● Stated task:
Copy the lines from the line with "Given: Switch to the 'по времени' tab" to the line with "Looking at the", and leave the pictures out of your copy.

== Task inputs

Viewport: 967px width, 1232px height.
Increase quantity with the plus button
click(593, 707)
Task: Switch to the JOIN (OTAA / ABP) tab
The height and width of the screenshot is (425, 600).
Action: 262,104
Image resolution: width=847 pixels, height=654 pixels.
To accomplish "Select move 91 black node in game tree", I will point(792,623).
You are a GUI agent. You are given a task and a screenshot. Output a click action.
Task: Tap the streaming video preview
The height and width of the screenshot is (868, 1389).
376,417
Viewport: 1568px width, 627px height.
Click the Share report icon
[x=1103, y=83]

====
== Task inputs

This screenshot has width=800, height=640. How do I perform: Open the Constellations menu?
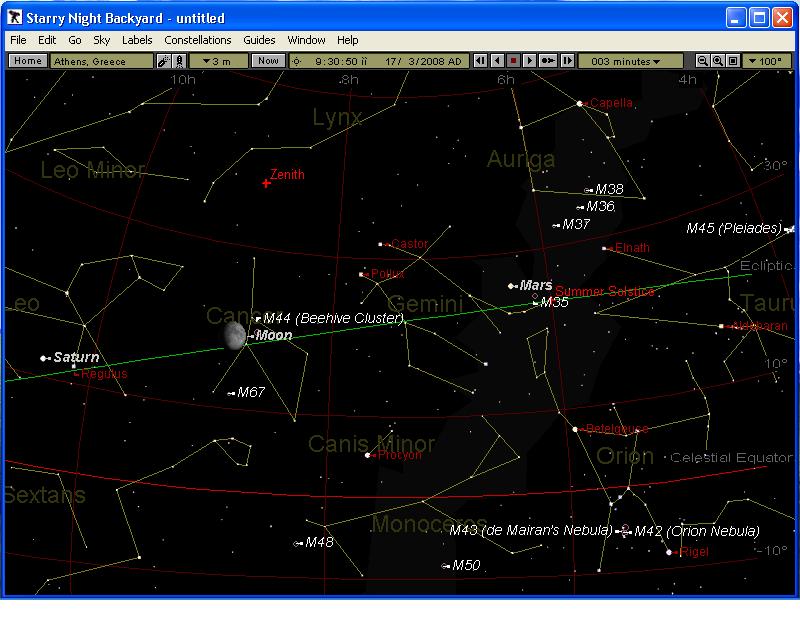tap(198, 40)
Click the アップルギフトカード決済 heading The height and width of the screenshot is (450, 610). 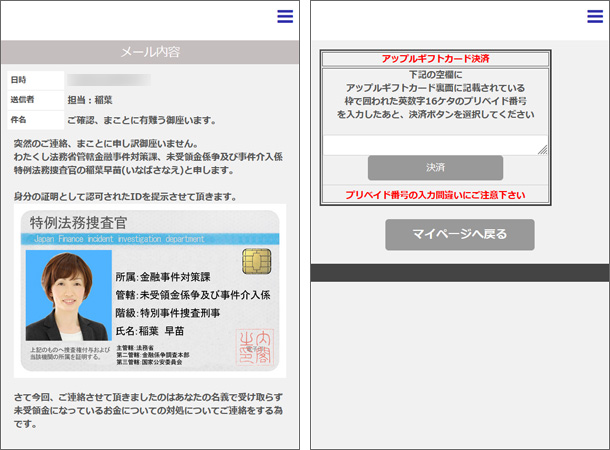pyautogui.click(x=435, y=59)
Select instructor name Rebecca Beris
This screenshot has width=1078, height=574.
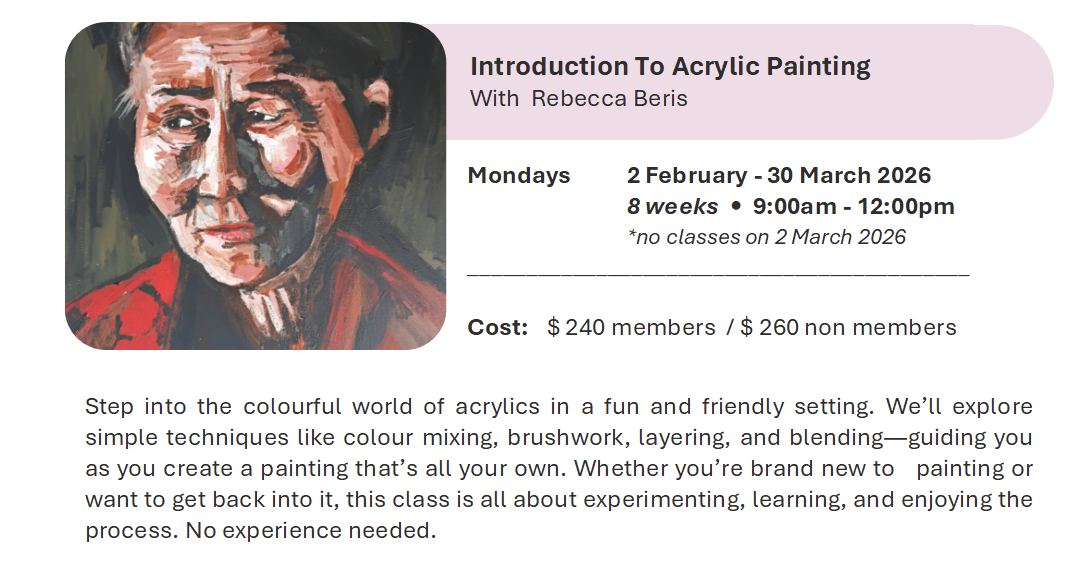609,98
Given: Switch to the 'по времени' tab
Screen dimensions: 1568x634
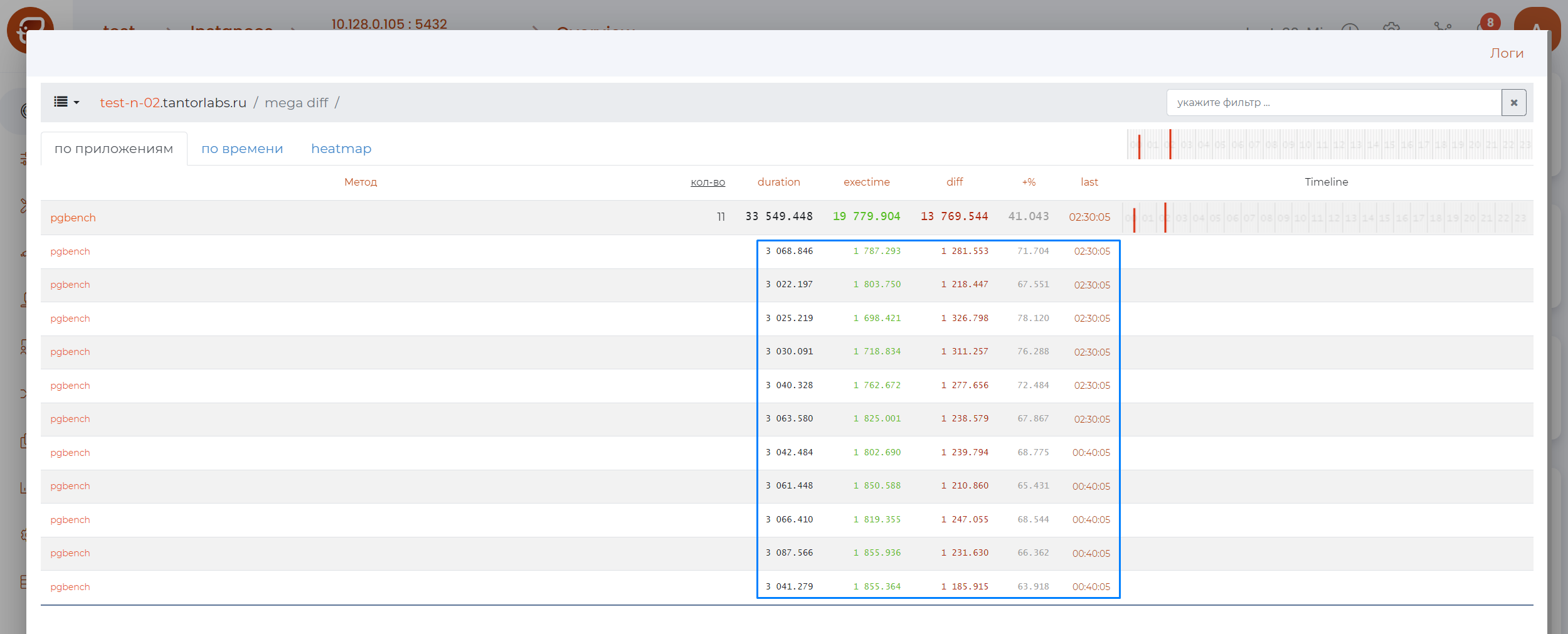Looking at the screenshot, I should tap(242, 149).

====

● Reply:
Given: Switch to the 'по времени' tab
Screen dimensions: 1568x634
Looking at the screenshot, I should tap(242, 149).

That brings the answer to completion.